◆ Exercise prompt ◆
Take every line in the entries that includes the word "темно" and copy it.

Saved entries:
************

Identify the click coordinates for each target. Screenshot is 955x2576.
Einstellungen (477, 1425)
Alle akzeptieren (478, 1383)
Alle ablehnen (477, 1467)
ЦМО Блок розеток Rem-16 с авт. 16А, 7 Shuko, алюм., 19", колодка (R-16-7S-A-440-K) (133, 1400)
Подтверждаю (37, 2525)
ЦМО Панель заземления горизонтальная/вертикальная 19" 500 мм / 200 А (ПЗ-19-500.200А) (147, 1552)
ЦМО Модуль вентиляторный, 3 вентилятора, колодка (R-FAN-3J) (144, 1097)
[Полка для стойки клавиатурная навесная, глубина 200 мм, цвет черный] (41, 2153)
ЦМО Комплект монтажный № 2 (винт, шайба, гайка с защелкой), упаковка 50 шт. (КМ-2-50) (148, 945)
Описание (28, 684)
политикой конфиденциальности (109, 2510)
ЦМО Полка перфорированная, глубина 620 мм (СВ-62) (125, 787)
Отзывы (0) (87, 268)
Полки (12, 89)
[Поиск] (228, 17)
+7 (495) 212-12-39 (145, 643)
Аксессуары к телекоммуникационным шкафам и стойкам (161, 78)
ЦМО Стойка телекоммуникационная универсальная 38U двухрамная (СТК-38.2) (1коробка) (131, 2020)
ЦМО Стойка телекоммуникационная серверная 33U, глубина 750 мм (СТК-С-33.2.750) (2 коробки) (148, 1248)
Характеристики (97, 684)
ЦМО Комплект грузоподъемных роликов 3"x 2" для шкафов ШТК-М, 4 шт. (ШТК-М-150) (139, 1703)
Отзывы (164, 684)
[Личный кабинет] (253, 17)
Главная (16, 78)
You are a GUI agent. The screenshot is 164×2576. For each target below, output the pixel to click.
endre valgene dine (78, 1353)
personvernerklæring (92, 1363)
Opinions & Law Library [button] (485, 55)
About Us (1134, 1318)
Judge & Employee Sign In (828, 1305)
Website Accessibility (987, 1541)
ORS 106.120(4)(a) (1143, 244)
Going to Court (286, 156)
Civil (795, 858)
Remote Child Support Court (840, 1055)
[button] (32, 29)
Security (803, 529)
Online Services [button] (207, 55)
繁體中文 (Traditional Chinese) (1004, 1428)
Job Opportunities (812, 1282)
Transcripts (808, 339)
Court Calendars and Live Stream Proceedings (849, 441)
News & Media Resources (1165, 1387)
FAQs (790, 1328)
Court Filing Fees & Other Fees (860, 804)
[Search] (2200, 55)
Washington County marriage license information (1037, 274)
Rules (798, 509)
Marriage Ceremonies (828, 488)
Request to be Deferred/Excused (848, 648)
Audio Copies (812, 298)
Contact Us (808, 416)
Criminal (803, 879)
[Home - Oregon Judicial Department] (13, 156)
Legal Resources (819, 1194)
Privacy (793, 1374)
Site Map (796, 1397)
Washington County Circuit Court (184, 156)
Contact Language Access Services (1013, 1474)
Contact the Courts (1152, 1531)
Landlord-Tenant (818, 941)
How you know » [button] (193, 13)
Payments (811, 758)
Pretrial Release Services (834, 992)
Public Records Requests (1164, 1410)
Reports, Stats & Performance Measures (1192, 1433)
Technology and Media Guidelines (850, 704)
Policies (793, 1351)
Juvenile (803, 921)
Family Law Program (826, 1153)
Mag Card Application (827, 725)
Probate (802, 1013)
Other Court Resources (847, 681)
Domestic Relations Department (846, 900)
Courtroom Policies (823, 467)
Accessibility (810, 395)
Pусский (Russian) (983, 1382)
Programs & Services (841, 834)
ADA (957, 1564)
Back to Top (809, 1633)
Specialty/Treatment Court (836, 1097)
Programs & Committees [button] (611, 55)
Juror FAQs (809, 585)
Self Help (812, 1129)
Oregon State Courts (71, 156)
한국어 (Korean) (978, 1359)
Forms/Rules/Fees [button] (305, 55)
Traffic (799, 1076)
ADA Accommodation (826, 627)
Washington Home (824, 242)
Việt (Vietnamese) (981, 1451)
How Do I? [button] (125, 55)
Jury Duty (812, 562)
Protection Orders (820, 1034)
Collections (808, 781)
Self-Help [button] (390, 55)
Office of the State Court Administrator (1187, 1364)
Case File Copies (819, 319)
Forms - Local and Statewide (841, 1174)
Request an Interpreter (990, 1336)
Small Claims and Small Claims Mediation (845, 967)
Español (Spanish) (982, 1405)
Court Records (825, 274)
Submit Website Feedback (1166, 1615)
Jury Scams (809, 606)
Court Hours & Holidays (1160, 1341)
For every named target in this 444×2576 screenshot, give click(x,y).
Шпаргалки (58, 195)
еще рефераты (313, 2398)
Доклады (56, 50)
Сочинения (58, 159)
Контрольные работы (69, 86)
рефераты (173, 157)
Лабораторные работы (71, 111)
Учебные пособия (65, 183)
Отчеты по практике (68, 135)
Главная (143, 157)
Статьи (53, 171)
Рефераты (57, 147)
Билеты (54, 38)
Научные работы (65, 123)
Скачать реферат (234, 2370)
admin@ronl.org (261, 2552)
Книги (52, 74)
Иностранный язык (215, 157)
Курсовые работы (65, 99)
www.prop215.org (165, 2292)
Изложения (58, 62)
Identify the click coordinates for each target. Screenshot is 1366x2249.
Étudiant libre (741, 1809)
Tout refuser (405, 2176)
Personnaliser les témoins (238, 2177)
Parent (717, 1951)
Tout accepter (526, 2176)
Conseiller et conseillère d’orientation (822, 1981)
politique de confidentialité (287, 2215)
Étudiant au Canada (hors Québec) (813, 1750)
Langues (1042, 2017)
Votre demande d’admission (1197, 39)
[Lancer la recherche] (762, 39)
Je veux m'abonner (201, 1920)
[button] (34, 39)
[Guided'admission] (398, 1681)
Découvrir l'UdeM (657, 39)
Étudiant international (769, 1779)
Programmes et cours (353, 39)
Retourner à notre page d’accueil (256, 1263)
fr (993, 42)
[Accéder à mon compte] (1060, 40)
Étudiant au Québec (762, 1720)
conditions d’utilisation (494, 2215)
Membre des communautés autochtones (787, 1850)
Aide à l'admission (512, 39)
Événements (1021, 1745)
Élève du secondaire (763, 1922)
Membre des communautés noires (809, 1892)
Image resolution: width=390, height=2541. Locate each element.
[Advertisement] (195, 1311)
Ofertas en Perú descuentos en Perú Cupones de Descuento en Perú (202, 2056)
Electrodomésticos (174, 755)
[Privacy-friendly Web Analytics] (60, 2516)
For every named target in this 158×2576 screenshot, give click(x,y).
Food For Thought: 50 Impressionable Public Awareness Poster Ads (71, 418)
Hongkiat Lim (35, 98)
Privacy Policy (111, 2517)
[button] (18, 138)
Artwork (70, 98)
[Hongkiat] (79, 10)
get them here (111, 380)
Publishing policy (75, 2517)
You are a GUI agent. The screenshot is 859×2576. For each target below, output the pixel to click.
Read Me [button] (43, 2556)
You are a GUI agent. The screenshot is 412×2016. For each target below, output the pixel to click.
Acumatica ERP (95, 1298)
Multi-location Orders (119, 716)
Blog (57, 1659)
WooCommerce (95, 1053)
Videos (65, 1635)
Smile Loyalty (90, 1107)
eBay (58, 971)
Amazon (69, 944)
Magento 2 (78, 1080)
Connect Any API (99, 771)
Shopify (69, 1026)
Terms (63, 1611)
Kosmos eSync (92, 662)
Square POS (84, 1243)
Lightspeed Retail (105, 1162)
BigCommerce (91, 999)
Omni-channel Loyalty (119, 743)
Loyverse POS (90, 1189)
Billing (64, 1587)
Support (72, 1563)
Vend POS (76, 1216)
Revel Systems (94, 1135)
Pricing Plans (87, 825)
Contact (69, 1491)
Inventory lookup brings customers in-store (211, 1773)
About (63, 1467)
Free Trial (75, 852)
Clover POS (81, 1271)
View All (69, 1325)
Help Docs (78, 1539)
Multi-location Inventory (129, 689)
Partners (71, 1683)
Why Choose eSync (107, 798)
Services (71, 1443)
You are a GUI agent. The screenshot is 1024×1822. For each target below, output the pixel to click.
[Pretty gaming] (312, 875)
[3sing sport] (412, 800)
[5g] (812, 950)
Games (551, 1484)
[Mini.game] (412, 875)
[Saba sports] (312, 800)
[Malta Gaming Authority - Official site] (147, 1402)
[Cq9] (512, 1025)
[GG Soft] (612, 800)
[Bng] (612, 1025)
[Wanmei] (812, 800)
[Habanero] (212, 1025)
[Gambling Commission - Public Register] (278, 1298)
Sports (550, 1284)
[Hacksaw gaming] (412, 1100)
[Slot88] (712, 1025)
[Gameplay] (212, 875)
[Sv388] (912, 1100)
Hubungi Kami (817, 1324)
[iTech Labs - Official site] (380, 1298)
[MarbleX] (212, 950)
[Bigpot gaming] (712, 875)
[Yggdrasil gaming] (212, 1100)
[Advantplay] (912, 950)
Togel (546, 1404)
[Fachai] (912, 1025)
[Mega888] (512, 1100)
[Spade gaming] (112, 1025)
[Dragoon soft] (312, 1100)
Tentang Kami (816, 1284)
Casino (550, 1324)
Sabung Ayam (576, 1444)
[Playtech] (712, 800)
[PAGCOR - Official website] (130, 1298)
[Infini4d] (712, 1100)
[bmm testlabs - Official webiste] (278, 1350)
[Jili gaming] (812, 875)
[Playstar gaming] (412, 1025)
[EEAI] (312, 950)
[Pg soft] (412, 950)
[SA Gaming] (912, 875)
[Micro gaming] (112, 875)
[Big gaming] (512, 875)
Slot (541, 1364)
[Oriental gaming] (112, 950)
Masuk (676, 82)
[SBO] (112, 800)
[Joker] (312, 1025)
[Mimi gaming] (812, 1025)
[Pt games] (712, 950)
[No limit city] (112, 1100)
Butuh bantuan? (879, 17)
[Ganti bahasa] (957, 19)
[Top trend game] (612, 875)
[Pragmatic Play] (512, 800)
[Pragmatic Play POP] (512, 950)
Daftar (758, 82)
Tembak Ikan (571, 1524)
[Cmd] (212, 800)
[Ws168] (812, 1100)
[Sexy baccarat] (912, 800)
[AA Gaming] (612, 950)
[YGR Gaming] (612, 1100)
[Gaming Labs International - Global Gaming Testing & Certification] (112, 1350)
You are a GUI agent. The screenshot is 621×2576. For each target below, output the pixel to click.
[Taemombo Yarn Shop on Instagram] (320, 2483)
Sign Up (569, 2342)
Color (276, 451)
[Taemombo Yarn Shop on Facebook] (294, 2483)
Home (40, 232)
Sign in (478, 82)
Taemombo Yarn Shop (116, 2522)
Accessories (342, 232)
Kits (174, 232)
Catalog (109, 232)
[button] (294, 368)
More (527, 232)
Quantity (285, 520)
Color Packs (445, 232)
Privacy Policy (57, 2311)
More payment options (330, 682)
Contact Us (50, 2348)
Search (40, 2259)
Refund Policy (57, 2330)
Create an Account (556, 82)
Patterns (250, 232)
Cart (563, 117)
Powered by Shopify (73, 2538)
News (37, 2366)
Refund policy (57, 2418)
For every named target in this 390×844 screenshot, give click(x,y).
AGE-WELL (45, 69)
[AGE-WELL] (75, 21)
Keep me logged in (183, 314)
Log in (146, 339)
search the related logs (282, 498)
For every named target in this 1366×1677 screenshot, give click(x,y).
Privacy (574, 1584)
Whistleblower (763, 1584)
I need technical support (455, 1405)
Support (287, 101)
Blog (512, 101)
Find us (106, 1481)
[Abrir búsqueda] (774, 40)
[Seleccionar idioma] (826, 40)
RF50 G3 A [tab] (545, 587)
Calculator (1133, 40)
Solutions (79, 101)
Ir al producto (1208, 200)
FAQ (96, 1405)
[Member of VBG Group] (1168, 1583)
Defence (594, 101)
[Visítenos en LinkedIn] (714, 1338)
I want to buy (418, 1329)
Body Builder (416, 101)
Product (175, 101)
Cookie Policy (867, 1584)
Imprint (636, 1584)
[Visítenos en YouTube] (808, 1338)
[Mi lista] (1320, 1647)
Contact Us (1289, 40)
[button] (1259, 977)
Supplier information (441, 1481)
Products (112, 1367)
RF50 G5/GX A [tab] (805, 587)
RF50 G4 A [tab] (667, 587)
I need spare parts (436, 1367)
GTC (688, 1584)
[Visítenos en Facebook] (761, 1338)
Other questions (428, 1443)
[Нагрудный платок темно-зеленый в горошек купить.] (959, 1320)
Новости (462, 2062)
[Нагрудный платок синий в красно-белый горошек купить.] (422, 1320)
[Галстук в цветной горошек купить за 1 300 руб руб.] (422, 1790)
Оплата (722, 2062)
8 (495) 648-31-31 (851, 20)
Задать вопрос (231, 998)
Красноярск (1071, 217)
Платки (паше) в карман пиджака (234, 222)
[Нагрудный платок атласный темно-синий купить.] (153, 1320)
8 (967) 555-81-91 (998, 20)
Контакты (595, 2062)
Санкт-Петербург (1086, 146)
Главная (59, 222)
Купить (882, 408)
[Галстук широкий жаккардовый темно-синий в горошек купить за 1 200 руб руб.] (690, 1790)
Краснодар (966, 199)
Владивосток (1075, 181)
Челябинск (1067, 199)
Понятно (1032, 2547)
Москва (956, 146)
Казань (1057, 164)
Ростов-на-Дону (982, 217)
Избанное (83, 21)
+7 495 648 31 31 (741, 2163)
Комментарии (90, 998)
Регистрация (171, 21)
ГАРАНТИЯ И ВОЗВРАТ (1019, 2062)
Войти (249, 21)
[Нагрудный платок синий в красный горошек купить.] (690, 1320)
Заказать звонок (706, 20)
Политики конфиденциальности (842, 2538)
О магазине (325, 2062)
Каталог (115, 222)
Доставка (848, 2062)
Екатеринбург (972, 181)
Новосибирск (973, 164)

************

◆ Solved problem ◆
[Нагрудный платок темно-зеленый в горошек купить.] (959, 1320)
[Нагрудный платок атласный темно-синий купить.] (153, 1320)
[Галстук широкий жаккардовый темно-синий в горошек купить за 1 200 руб руб.] (690, 1790)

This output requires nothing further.